→ **Consigne**
Répondez aux questions suivantes d'après le texte sur la contestation au Nicaragua.
1. Combien de morts la manifestation du jeudi 12 juillet a-t-elle faits au moins à Morrito ?
2. Depuis quelle année Daniel Ortega est-il au pouvoir ?
3. De quel pourcentage le décret présidentiel prévoyait-il de baisser les pensions de retraite ?

→ **Texte de la page**
=-=-=-=-=

Un bras de fer sanglant se joue depuis près de trois mois au Nicaragua. Un mouvement de contestation inédit exige le départ du président Daniel Ortega et de son épouse – et vice-présidente du pays – Rosario Murillo. Depuis le 18 avril, des manifestations anti-gouvernement sont brutalement réprimées par le chef de l'État. La manifestation organisée jeudi 12 juillet a fait au moins cinq morts à Morrito (sud-est), dont quatre policiers et un manifestant, d'après le Centre nicaraguayen des droits de l'homme (Cenidh). D'après la Commission interaméricaine des droits de l'homme, au moins 264 personnes sont mortes depuis le début des contestations et cette vague de violence a fait plus de 1 800 blessées. Franceinfo vous explique les origines de cette révolte sanglante. 

D'où vient ce mouvement de contestation ? 

À l'origine de cette mobilisation, entamée le 18 avril : un décret du président Daniel Ortega, au pouvoir depuis 2007. Celui-ci prévoit de baisser les pensions de retraite de 5% tout en augmentant les cotisations sociales des employés et salariés. L'annonce agit comme un déclencheur dans ce pays, le plus pauvre d'Amérique centrale : des manifestations sont immédiatement organisées à Managua, la capitale, et dans d'autres villes du pays.

=-=-=-=-=

→ **Données enregistrées**
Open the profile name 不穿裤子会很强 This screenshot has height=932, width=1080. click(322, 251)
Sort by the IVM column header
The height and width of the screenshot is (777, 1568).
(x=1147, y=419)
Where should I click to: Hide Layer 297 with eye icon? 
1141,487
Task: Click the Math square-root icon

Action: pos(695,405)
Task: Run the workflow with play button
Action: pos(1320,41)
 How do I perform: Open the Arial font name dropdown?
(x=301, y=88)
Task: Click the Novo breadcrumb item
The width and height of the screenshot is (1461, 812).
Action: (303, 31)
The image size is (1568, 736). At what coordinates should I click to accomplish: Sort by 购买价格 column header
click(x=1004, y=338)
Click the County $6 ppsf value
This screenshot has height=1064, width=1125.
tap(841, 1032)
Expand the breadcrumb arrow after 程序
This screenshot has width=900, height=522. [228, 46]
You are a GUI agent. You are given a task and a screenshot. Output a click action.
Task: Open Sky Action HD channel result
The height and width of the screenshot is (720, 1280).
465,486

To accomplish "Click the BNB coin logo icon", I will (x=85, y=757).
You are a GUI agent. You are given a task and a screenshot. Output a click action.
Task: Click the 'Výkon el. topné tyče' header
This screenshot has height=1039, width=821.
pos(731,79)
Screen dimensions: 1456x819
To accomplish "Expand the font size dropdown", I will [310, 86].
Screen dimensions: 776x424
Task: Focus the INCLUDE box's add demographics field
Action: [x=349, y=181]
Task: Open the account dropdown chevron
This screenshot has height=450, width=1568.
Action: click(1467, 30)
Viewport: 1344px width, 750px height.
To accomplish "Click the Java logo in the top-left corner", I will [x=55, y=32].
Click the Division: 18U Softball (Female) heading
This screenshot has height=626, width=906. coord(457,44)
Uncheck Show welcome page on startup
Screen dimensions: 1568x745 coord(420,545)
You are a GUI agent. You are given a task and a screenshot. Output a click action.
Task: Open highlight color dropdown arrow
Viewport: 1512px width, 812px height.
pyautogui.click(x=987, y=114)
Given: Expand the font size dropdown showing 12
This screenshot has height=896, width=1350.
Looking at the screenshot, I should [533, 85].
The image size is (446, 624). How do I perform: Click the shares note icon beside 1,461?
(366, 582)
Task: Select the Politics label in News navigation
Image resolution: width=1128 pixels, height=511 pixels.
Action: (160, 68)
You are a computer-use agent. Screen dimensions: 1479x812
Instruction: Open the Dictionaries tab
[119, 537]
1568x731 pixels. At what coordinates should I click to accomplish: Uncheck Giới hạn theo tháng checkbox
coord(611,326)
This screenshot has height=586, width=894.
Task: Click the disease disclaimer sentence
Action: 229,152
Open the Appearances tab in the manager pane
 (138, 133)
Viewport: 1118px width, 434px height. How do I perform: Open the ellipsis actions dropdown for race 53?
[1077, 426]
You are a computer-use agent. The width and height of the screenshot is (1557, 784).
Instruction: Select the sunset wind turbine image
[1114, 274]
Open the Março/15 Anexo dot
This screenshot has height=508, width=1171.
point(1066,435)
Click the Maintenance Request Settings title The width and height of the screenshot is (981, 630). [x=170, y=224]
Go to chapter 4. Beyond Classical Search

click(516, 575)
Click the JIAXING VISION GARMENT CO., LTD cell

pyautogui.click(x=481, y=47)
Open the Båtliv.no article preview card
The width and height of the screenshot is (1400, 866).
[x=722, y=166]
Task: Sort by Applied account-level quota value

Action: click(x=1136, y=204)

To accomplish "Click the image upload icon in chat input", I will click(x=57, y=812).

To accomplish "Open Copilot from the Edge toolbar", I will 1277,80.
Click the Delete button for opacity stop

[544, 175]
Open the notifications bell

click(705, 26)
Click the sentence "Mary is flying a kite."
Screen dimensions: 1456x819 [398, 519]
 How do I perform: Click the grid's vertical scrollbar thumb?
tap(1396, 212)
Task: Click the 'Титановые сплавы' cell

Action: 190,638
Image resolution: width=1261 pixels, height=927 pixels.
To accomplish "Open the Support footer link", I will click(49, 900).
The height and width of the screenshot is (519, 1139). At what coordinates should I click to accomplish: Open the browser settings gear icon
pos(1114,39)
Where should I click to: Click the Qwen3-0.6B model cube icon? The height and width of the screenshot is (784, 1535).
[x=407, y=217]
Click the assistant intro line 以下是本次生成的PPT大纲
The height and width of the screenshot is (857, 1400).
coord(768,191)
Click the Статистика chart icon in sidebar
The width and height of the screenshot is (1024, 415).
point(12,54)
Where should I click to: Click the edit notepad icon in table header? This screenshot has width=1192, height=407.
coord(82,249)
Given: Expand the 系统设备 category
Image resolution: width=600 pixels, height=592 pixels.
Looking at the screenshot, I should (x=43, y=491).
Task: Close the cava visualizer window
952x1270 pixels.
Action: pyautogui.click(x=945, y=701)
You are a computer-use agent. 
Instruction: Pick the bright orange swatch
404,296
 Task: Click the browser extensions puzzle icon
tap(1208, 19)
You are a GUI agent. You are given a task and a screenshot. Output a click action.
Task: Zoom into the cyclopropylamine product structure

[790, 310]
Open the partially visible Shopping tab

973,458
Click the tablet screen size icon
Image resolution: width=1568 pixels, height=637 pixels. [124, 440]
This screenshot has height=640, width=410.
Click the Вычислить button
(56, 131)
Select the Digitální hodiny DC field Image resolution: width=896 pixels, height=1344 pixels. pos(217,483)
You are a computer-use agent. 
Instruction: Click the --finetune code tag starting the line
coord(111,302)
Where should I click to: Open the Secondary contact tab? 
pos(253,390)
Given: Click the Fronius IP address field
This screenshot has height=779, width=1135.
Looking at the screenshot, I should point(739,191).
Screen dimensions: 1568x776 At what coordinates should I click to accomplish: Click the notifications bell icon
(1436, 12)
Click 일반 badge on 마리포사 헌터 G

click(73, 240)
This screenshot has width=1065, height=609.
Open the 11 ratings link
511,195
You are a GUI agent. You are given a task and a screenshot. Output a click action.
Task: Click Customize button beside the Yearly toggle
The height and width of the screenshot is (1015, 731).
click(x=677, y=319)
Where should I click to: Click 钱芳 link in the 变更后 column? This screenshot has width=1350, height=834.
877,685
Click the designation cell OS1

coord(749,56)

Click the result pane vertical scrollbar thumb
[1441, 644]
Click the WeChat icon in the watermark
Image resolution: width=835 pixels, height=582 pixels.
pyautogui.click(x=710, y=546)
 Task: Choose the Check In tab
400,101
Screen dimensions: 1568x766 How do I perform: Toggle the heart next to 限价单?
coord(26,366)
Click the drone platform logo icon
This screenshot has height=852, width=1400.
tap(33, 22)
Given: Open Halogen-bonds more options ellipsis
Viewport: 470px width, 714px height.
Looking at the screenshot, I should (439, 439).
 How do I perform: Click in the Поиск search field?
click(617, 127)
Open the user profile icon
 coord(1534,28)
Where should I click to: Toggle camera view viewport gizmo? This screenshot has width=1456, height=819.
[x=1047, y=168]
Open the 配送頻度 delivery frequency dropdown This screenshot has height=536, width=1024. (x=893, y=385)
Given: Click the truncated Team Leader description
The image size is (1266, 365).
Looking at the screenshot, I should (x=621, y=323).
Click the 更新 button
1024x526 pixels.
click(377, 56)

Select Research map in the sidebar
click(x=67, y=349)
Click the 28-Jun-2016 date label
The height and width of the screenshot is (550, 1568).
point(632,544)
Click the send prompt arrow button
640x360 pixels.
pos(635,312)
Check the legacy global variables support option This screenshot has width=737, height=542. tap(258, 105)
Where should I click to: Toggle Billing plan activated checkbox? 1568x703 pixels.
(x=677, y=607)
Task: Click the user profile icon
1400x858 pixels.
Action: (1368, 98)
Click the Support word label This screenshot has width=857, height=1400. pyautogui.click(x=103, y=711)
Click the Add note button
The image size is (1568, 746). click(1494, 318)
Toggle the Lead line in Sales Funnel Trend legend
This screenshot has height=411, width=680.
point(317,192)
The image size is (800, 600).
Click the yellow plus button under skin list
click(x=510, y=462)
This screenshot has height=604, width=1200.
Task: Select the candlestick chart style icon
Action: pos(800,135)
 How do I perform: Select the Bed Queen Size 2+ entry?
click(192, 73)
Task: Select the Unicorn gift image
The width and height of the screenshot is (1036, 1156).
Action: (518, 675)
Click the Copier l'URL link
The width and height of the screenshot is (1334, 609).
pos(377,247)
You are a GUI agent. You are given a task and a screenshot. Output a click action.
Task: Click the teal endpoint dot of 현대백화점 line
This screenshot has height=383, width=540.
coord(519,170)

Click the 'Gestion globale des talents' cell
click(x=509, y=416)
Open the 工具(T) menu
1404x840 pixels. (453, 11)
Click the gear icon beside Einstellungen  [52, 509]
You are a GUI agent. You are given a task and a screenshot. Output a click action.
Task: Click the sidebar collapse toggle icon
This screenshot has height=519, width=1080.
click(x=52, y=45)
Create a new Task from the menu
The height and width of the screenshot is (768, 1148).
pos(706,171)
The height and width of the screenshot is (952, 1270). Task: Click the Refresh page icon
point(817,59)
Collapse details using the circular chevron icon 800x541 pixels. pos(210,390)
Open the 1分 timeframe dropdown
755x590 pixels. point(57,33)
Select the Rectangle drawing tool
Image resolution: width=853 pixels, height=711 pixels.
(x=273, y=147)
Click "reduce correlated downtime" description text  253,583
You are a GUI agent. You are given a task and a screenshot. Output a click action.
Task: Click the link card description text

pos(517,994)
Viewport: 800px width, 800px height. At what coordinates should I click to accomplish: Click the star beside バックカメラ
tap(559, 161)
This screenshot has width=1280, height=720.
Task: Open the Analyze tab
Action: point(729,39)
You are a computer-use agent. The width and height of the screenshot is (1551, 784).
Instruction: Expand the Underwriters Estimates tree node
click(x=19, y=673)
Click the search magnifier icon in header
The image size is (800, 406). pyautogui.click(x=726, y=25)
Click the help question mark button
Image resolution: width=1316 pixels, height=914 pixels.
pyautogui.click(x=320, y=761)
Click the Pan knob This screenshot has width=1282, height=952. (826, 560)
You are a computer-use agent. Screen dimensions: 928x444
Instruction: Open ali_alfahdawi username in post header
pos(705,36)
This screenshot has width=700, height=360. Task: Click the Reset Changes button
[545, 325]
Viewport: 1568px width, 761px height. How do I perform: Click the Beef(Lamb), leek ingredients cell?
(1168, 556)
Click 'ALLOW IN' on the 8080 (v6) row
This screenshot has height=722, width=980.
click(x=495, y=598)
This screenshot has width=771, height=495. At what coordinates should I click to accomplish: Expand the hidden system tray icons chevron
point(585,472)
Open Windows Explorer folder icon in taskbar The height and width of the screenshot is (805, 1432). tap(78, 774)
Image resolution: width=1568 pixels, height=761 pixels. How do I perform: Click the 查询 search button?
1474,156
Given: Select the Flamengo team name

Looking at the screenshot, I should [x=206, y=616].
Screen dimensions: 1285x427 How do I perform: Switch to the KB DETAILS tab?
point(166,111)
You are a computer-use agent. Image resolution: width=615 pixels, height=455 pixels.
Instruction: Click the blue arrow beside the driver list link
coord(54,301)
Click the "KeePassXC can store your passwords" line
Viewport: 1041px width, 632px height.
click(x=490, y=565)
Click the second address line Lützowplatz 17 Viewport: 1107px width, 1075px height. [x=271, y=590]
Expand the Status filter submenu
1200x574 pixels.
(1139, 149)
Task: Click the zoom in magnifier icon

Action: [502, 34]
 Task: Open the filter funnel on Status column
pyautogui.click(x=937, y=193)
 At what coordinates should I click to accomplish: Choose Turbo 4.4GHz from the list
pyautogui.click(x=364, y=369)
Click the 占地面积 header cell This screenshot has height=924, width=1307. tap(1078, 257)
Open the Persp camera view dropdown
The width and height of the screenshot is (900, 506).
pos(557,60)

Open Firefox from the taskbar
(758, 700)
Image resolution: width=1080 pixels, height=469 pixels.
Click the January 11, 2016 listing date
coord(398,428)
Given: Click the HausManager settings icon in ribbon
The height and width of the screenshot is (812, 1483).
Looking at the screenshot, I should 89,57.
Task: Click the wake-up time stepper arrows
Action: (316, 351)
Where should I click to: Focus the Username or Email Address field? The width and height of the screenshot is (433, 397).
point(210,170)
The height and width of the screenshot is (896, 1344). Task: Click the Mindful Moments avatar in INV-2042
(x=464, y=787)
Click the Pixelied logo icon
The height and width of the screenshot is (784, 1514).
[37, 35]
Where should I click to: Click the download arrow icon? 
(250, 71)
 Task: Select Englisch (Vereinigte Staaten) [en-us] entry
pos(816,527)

=-=-=-=-=

→ **Réponse**
1. Au moins cinq morts : quatre policiers et un manifestant.
2. Depuis 2007.
3. De 5 %.